It’s 2021, and parenting looks different than it has before. Over the past year, there have been countless changes that teens have had to face and parents have had to navigate through. Events were canceled, school was online for many teenagers, and more time was spent at home as a family.
With all of the changes throughout the past year, there have also been changes to how families function as a unit. One phenomenon that has become prevalent shows that some teens are not being held accountable for their actions. Rather, they are being accommodated by their parents.
This flips the hierarchy upside down, allowing the teen to be on top while the parents are below them. When a teen is consistently being accommodated rather than being held accountable, they lose out on important life lessons about actions and consequences. This also fosters an unhealthy parent-teen relationship because it creates an imbalance.
As this is becoming more common, parents should be aware of what’s going on and how they can keep their kids accountable instead of accommodated. Here are some action items to regain that balance and maintain a healthy parent-teen relationship.
1. Get on the Same Page as Your Co-Parent
As you’ve probably experienced before, your teen will go to another source if they don’t like the answer they get the first time. Meaning, if one parent says “no,” they’ll go to the other parent hoping for a “yes.”
When parents are not on the same page, this can create an unhealthy dynamic. The teen will tend to favor the parent who gives them the answers they like more often, and the other parent will be seen as the “bad guy.” The teen will then punish the parent who is trying to hold them accountable, and the parent ultimately decides that it isn’t worth the fight.
When you and your co-parent are on the same page, your parenting will be much easier and more effective and your teen will benefit from being held accountable.
2. Be Consistent
Consistency is the key to success for almost anything, and this is even more true when it comes to raising teenagers. When you set a boundary, stick to it. When they break a rule, follow through with the consequences and hold them accountable. If you see something they could improve on, provide constructive feedback. They might be upset for a while, but it will serve them well and they’ll be more likely to make progress.

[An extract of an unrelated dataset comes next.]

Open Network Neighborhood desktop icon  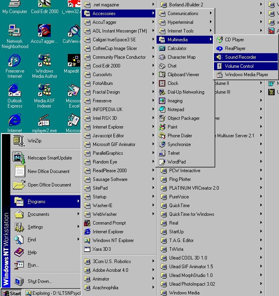(x=15, y=31)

Inconsistencies will only hinder your teen’s progress and success, so as difficult as it is, holding them accountable and sticking to your boundaries will be beneficial overall.
3. Offer Reasoning for Rules and Boundaries
When teenagers know the reasoning behind a rule, boundary, chore, or action, they are more likely to do what the parent says because they can see the long-term benefit. It won’t work every time, but saying “Because I said so!” is a quick and easy way to get into a power struggle.

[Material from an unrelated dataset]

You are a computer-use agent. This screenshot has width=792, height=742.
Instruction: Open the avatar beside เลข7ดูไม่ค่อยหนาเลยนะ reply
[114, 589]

When you demand blind obedience from your teen, they are more likely to break a rule or cross a boundary because they don’t understand why it’s so important. Their brains are still developing, and it’s important to help them make connections between actions and consequences so they can carry that knowledge into the future.
4. Build Trust
Holding your teen accountable doesn’t mean that you can’t be their friend or have fun with them. You’re there to parent them, which includes love, protection, and acceptance. Try to do things with your children that will build trust and a positive relationship with them.
As mentioned above, consistency will help build a sense of trust with your teenager. When you’re consistently holding them accountable, they know that they won’t be able to get away with things that cross your boundaries and rules. They trust that you will hold them accountable, and soon, they will start to hold themselves accountable.
When you build trust with your teen, they will feel a sense of safety and comfort that will allow them to grow and progress.
At the end of the day, the most important thing you can do is create a culture in your home of trust and one that helps your teen develop resilience, strength, and connections to their behaviors and outcomes. Doing so will set them up for success as they progress into adulthood.